I bought a few books yesterday, 3 of them on the relation between Christianity and culture. One of them is by celebrity scholar D.A Carson titled 'Christ and Culture Revisited', the other one is a porn book by Michael Leahy, and the third one is Culture Making by Andy Crouch.
During the interval of my over-time work in the evening, I read Crouch's book. It was refreshing as Crouch approach the issue from a sociological approach. So far, until page 50, he approach the issue sufficiently realistic.

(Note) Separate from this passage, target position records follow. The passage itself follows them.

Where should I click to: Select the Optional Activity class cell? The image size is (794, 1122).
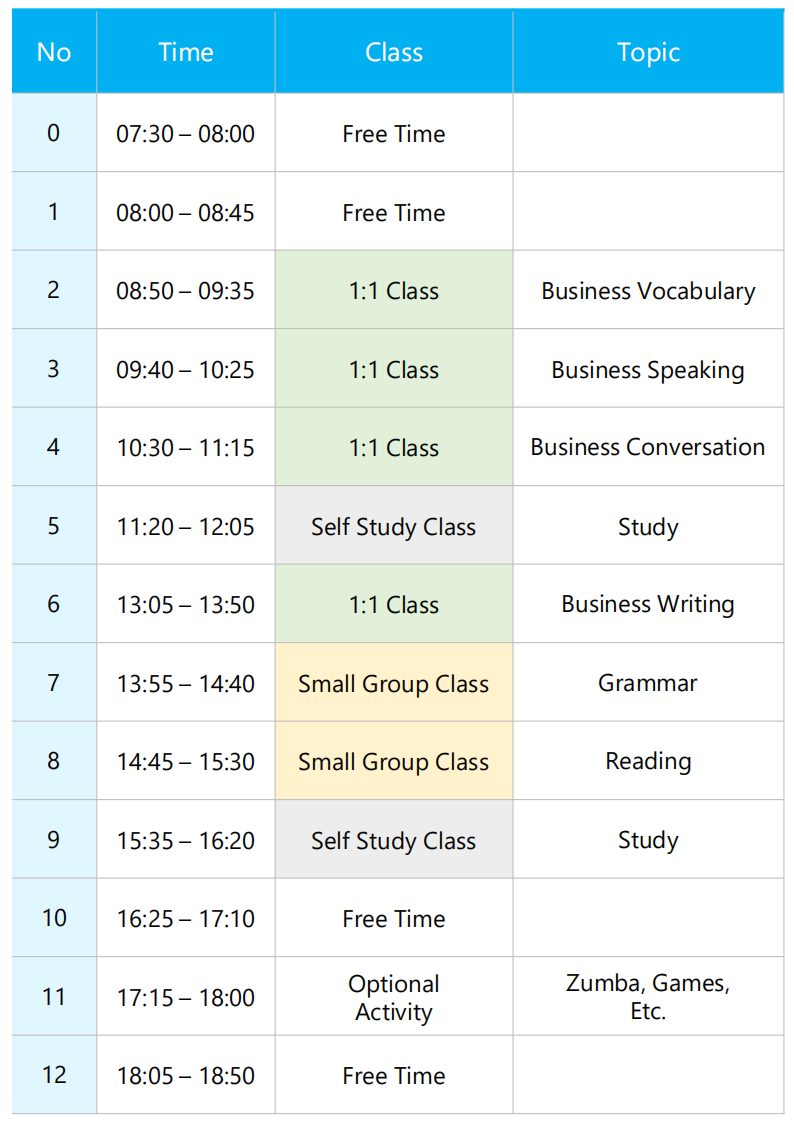point(394,997)
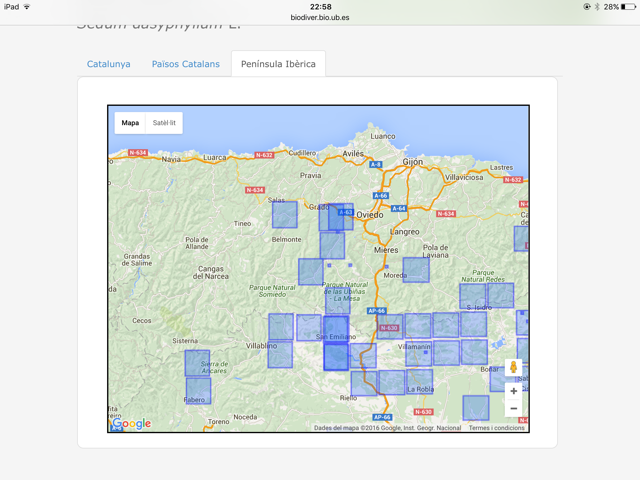The height and width of the screenshot is (480, 640).
Task: Click the Oviedo city label on the map
Action: pos(370,214)
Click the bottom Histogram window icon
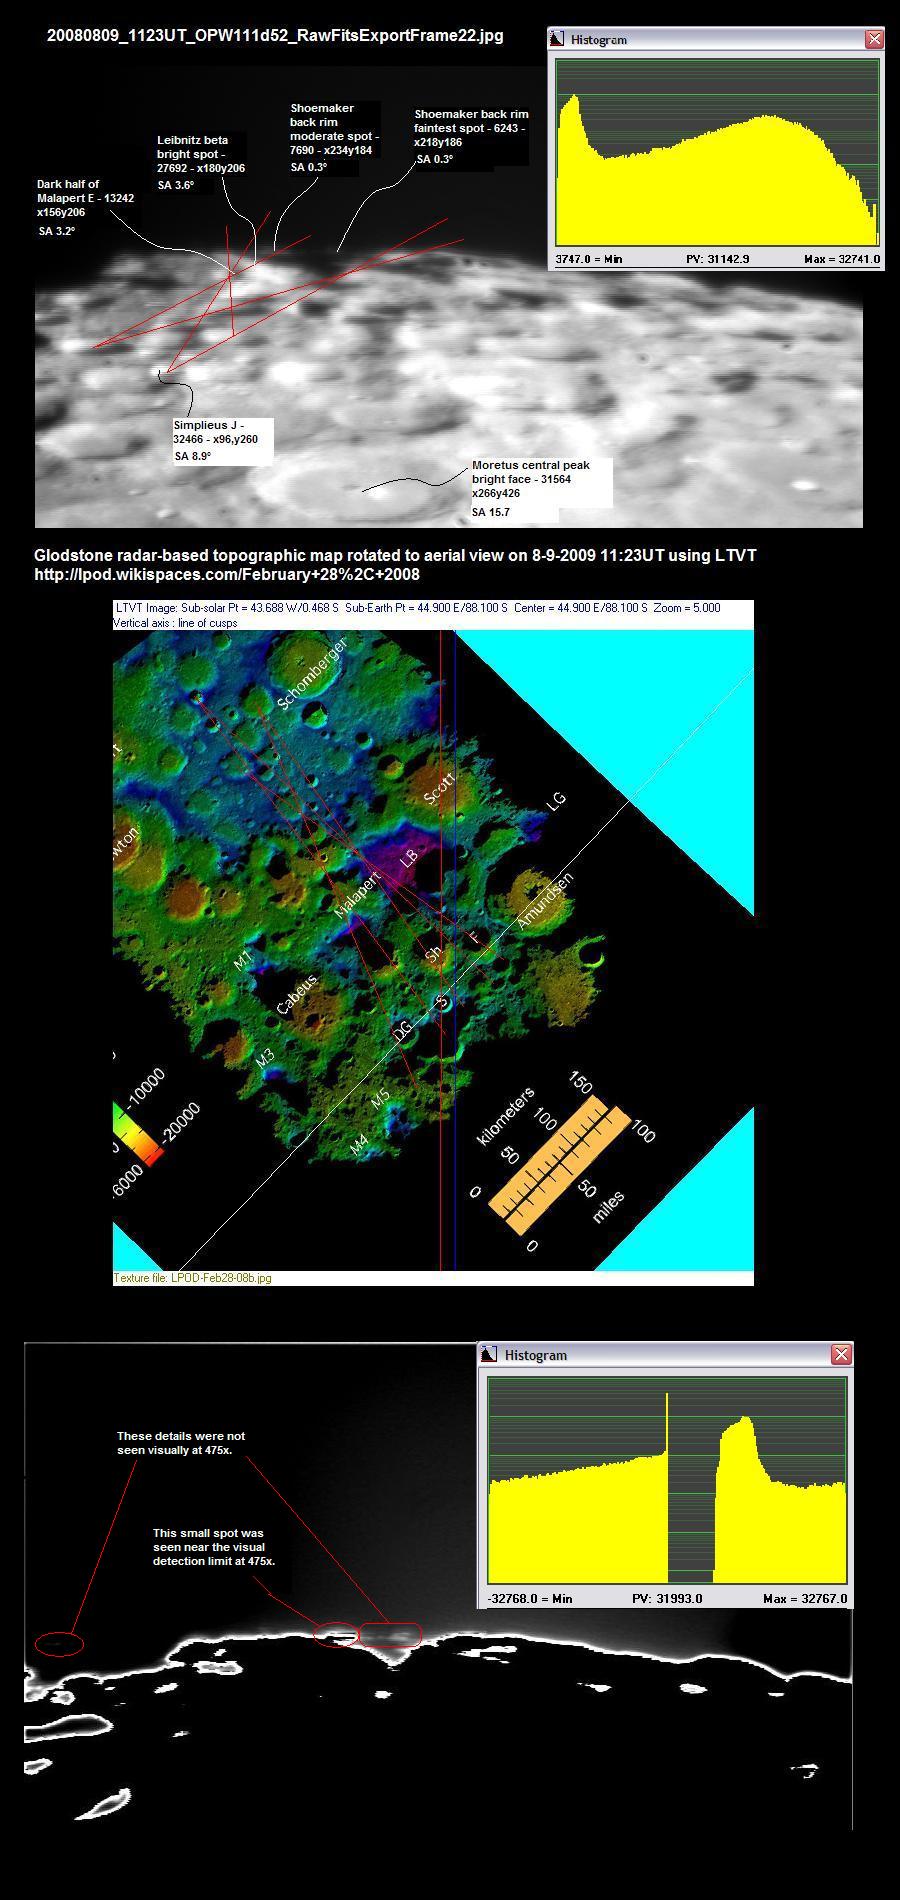900x1900 pixels. [490, 1354]
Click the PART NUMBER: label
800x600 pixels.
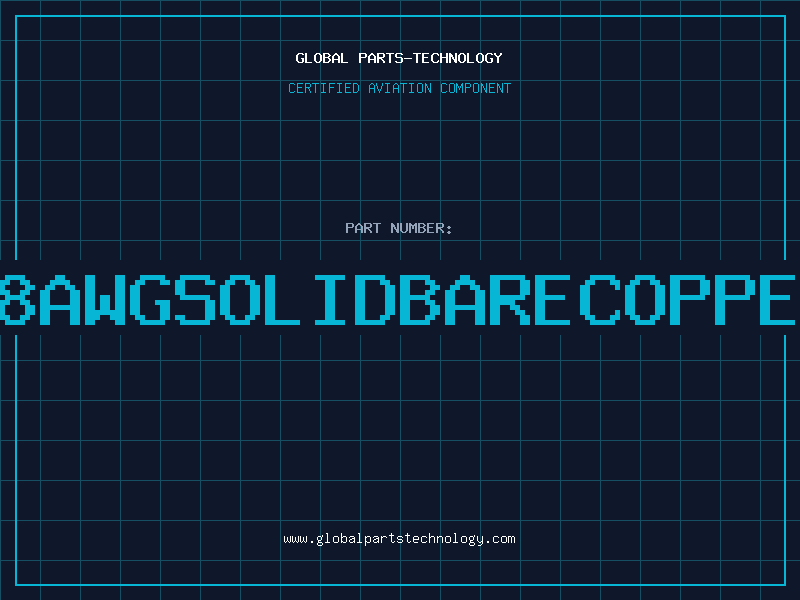point(399,228)
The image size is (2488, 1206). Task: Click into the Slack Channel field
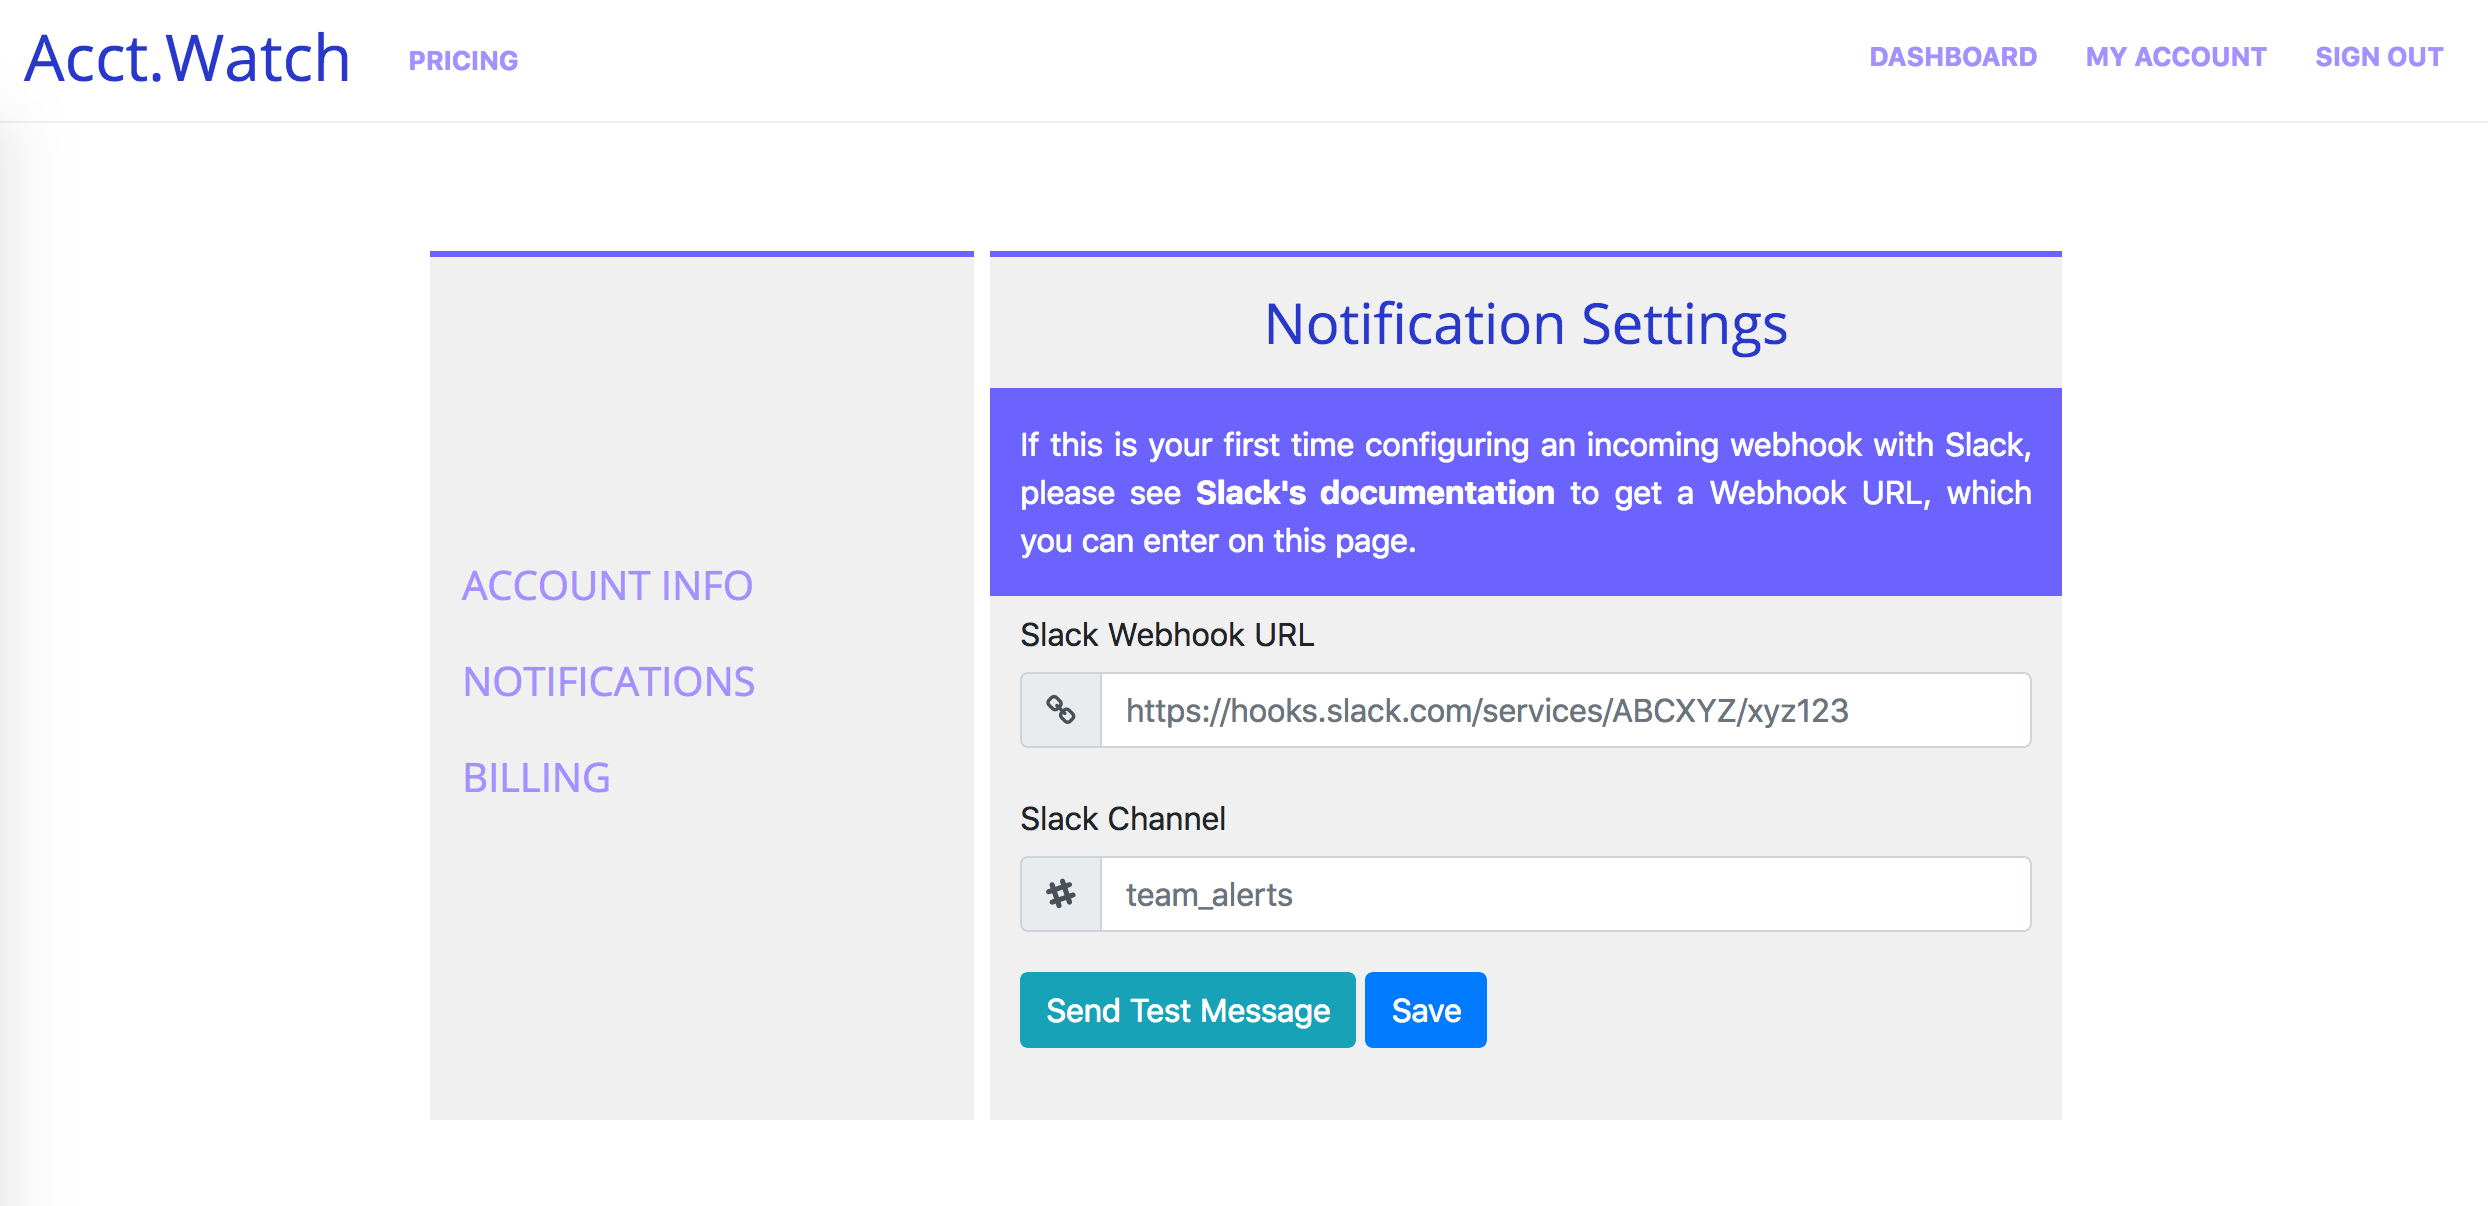(1564, 894)
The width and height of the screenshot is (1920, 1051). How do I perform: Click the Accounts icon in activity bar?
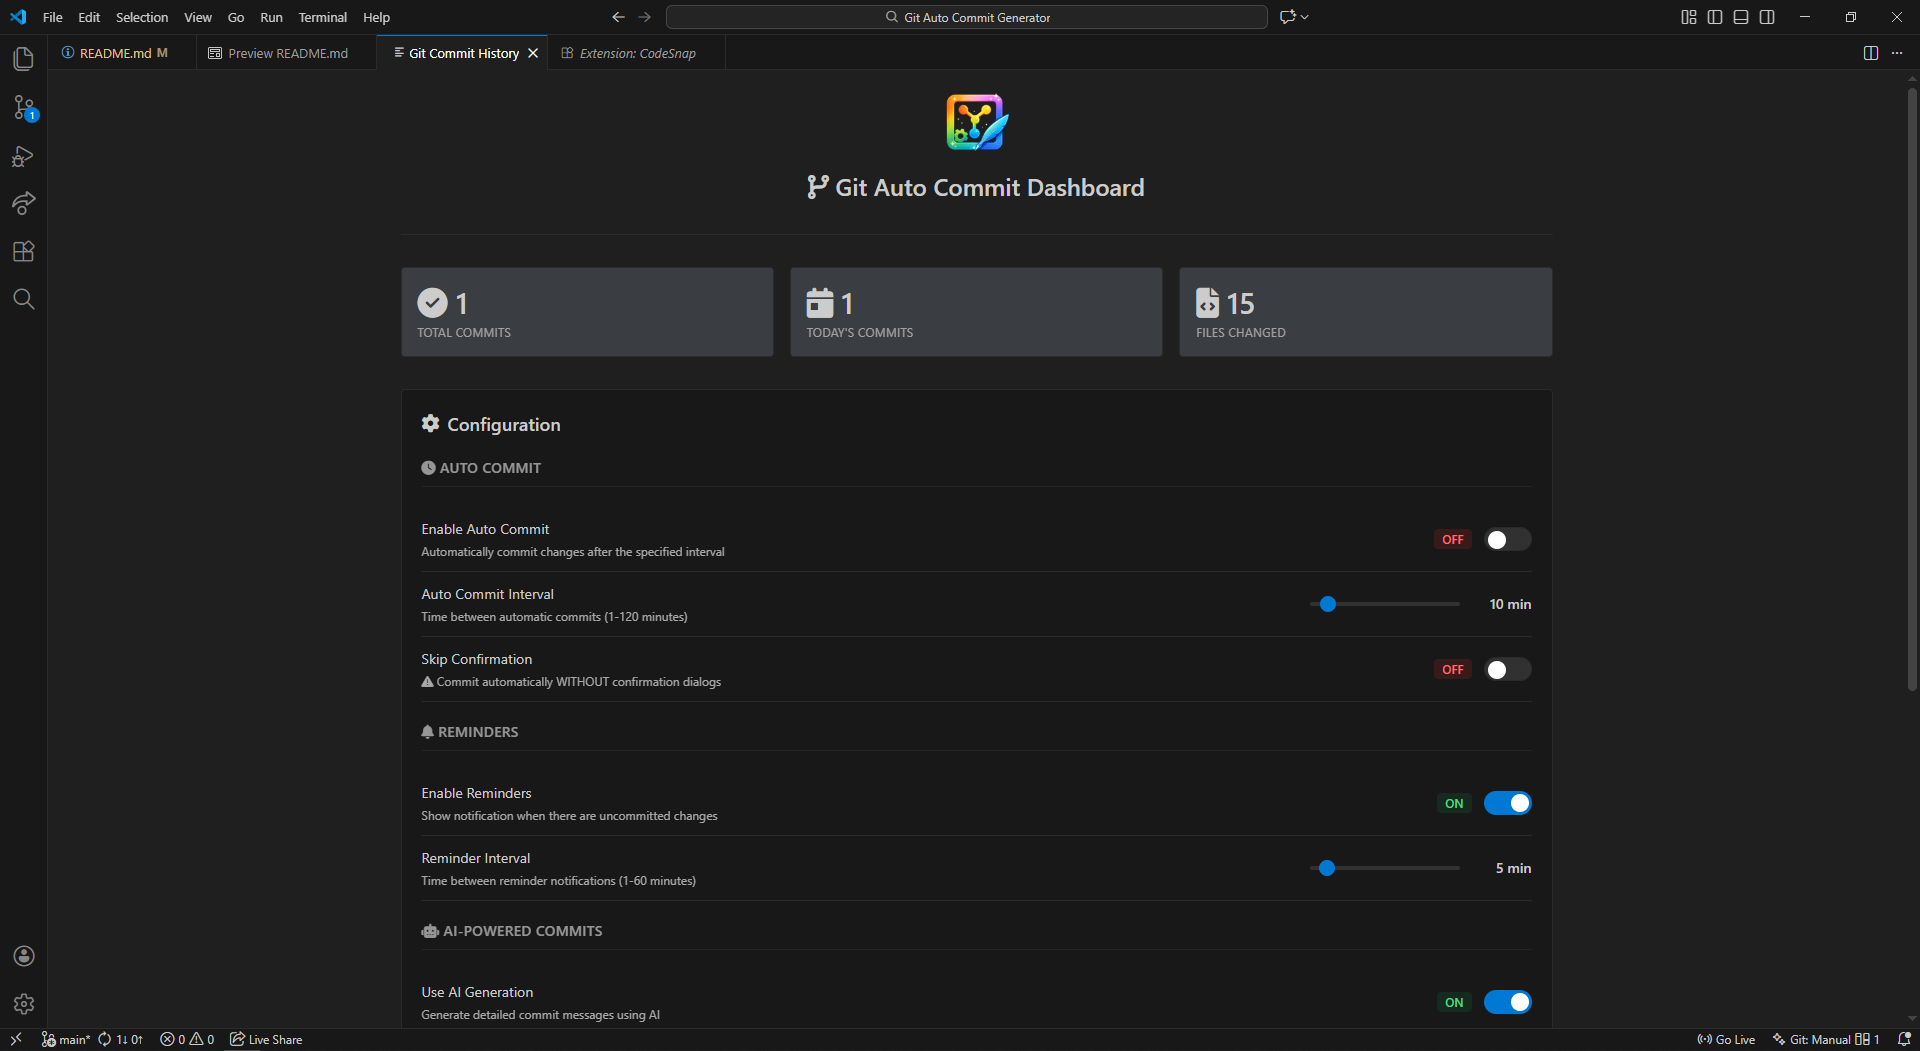click(23, 956)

Realistic in the sense that he understand well that 'culture', like 'nature', is a given. It makes no sense to talk about culture from a cultural-neutral point of view as it makes no sense to examine culture without realizing that we are already a product of certain culture which overlapped by various cultures.
When flipping through the index pages of the book, I don't find the mention of 'Robert Jenson'. I think Jenson's work on this issue is very relevant. So far, Jenson come across to me as the only one who explicitly denounce the celebrated and much-praised book 'Christ & Culture' by H. Richard Niebuhr as posing a 'pseudo-problem' (see his article recently published in Public Theology in Cultural Engagement).
Compared with Nancy Pearcey's Total Truth, I find Crouch did a more extensive and illuminating job. For eg. Crouch approaches the analysis of culture through his 5 questions on culture is more context-oriented, hence more self-critical and modest. Compared to Pearcey's worldview questions which take context lightly and often venture directly for meta-narratives.
Anyway, this post is not merely about Crouch's book. After reading that book, I googled the title and found a 'tumblelog' site for the book. And through the tumblelog, I came to this site on politics: The Center for Public Justice. After browsing through it, I think it's good to share with my readers here who are interested in exploring the relation between their faith to Christ and politics.
Yet, we have to approach these materials not without a critical mind. We can't import everything from them. Not everything propounded in these works have direct relevance to Asian Christians.
For one to start learning how to dialogue and engage with these works, which are mainly produced in a Western culture, I'm glad to commend Kishore Mahbubani's 'Can Asians Think?'. Though some of the points contained in some of the essays are dated, yet reading it helps to hold us from drinking everything from the West as if those are elixir of life.